### Stored data
_ _ _ _ _

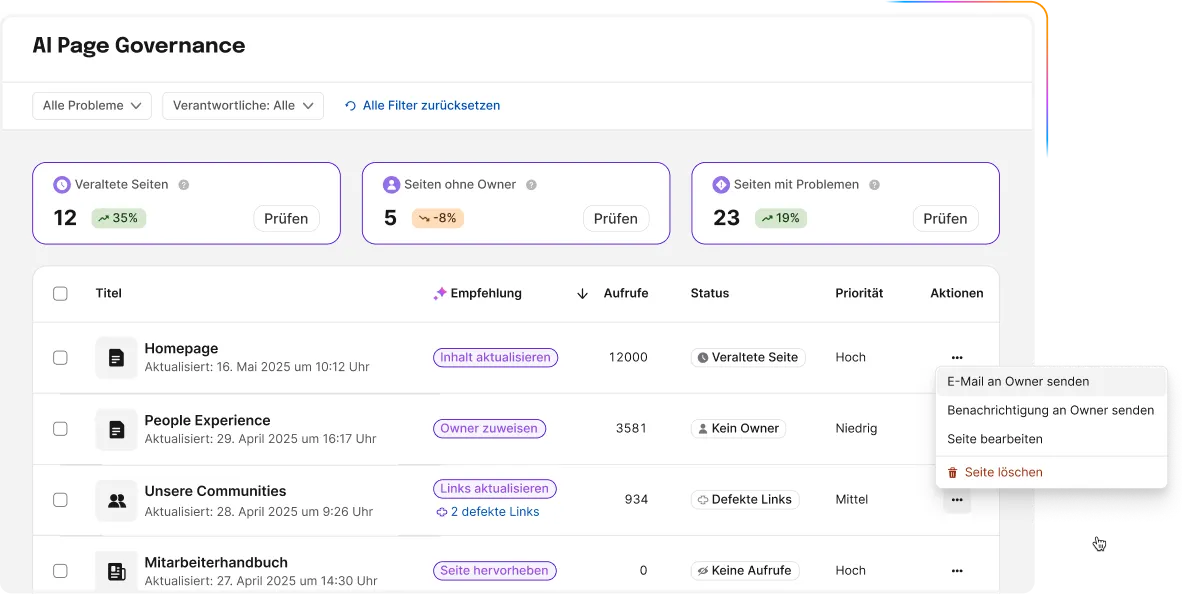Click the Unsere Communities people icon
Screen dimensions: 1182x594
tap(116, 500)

_ _ _ _ _

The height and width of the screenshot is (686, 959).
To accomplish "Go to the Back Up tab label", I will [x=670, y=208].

_ _ _ _ _

### Requirements
Count the rows above that contain the word "accomplish", and give only the number.

### Final result
1